- _What the task requires_
If a line of the data below holds the word "will", list it.

.....

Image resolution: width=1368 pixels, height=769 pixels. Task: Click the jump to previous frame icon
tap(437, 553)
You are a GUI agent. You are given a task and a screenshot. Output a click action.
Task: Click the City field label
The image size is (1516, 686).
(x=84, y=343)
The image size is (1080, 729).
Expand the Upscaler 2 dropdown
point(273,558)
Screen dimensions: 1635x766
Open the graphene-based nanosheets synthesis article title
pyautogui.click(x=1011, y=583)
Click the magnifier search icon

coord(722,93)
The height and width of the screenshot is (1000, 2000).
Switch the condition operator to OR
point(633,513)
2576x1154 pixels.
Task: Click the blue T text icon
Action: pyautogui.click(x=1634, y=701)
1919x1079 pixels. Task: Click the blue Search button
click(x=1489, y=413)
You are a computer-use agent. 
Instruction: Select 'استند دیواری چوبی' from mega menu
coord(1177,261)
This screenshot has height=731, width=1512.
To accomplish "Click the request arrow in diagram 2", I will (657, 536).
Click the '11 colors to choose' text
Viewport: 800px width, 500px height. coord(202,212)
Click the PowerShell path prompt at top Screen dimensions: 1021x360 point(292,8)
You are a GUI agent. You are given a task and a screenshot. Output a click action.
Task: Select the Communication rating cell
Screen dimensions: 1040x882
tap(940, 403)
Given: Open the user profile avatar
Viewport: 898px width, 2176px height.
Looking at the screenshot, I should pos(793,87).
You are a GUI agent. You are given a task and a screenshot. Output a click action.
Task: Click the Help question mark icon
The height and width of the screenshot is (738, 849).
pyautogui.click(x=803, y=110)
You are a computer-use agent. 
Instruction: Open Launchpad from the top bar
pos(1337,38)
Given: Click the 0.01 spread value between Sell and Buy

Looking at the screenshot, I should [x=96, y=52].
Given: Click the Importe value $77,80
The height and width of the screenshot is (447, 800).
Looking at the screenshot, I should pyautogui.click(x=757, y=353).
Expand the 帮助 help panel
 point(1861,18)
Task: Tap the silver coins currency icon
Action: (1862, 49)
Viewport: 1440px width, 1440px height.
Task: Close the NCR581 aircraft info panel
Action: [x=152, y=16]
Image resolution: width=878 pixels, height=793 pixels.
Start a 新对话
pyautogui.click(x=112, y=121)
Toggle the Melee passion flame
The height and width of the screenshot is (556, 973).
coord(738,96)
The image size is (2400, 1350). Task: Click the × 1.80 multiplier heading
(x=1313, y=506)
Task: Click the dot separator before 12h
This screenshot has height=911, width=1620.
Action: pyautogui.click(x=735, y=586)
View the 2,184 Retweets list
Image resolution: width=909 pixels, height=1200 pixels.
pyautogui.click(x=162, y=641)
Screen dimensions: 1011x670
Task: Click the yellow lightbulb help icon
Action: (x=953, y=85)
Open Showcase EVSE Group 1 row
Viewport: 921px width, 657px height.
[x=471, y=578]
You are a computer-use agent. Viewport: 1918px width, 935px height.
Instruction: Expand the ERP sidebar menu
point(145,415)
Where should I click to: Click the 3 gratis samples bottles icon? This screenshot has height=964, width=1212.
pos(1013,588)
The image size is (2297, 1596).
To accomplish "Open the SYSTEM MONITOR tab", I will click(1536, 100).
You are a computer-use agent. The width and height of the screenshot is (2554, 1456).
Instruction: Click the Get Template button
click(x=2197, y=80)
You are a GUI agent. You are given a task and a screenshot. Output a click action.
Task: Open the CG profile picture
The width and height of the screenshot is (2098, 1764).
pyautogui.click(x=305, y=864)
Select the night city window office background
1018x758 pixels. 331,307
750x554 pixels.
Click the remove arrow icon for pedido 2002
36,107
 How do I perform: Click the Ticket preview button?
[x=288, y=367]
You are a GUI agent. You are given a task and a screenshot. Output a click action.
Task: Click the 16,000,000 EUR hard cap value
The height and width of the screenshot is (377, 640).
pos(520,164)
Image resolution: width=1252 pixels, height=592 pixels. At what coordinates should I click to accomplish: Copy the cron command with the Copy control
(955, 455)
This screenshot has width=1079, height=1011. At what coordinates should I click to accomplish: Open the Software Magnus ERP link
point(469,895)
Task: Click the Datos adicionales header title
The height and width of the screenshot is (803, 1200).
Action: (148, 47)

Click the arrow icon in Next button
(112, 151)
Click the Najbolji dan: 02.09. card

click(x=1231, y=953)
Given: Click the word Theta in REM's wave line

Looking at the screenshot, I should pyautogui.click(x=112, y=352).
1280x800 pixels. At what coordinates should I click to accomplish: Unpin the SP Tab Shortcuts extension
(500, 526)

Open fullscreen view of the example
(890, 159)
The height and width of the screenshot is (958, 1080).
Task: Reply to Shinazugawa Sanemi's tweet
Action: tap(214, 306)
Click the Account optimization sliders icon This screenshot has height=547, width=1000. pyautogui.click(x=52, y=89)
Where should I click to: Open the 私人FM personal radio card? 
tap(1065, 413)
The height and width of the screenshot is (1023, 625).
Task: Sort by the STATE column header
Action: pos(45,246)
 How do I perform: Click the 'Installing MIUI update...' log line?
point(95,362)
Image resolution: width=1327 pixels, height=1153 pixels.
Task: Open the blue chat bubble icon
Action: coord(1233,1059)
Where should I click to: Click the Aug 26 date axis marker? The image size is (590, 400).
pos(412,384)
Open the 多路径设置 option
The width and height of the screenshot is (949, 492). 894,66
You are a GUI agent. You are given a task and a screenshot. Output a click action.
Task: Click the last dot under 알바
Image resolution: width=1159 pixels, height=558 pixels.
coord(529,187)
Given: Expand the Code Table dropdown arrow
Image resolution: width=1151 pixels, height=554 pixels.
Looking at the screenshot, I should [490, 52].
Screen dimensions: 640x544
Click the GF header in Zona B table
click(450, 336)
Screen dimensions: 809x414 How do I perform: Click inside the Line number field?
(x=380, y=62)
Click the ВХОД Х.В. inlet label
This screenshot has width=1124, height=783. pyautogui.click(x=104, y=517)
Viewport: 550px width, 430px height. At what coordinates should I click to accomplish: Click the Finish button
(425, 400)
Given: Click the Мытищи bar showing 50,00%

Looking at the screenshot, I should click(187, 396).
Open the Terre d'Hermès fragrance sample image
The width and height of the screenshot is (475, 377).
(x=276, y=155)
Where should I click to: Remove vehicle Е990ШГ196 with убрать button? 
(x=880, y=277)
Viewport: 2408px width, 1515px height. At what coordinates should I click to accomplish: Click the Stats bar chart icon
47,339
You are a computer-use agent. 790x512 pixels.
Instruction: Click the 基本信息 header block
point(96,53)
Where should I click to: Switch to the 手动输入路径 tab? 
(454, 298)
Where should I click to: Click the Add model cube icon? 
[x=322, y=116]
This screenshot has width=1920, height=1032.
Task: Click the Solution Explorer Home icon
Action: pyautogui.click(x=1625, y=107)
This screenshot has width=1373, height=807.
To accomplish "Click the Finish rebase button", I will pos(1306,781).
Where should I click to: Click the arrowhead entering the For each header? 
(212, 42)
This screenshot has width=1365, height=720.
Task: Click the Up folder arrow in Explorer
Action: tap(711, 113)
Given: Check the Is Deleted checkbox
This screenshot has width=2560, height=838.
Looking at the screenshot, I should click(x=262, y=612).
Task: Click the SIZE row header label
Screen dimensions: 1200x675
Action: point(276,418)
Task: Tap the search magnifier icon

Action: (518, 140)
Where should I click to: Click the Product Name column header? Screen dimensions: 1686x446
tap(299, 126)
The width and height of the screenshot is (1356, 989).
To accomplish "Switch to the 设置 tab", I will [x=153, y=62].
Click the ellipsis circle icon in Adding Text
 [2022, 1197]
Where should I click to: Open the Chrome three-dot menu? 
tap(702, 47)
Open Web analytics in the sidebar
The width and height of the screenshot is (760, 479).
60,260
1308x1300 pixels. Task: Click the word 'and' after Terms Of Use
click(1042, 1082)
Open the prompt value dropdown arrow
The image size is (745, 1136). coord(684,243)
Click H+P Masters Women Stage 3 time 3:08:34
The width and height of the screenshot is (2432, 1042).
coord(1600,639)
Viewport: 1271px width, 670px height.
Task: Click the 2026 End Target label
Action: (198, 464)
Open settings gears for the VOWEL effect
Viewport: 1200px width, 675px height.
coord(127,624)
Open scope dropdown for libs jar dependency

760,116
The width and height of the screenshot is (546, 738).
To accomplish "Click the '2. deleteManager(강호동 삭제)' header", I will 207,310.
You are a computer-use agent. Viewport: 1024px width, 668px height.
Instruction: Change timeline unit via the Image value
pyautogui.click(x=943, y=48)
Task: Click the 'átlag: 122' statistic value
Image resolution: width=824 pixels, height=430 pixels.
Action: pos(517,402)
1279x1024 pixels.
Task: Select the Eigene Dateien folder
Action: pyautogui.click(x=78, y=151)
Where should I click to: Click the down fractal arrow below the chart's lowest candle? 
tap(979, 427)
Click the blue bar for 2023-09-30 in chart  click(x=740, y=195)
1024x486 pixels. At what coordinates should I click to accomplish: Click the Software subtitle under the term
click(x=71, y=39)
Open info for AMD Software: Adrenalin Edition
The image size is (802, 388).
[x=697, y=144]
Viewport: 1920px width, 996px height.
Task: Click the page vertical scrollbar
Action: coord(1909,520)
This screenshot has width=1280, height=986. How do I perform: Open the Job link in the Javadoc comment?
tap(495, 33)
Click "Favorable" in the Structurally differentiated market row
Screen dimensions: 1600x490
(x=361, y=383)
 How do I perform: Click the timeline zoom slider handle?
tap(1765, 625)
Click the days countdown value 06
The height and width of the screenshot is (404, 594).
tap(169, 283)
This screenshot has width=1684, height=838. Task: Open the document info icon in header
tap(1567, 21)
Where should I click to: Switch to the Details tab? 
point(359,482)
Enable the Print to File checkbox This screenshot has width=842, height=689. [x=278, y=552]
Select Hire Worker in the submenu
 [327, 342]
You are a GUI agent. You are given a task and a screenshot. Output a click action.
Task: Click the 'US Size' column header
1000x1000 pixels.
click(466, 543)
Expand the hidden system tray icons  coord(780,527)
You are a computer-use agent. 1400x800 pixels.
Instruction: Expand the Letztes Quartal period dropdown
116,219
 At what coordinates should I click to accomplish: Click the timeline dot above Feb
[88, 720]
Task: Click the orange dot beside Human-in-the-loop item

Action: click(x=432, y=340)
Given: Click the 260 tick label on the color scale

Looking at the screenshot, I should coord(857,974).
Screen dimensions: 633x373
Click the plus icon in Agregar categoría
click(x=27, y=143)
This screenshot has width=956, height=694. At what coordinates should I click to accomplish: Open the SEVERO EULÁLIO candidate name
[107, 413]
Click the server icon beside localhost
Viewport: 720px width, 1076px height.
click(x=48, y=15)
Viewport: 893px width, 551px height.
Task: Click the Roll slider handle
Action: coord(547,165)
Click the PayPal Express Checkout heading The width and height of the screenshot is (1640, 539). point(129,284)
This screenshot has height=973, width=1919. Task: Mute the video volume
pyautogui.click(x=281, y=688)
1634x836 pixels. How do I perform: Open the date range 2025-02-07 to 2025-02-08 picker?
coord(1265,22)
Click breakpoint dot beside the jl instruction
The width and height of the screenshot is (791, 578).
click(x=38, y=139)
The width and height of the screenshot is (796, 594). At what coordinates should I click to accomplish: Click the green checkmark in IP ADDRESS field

.....

- _Expected output_
To accomplish "Click the request arrow in diagram 2", I will (657, 536).
To accomplish "Open the SYSTEM MONITOR tab", I will click(1536, 100).
To accomplish "Click the Finish rebase button", I will pos(1306,781).
To accomplish "Switch to the 设置 tab", I will [x=153, y=62].
To accomplish "Click the '2. deleteManager(강호동 삭제)' header", I will 207,310.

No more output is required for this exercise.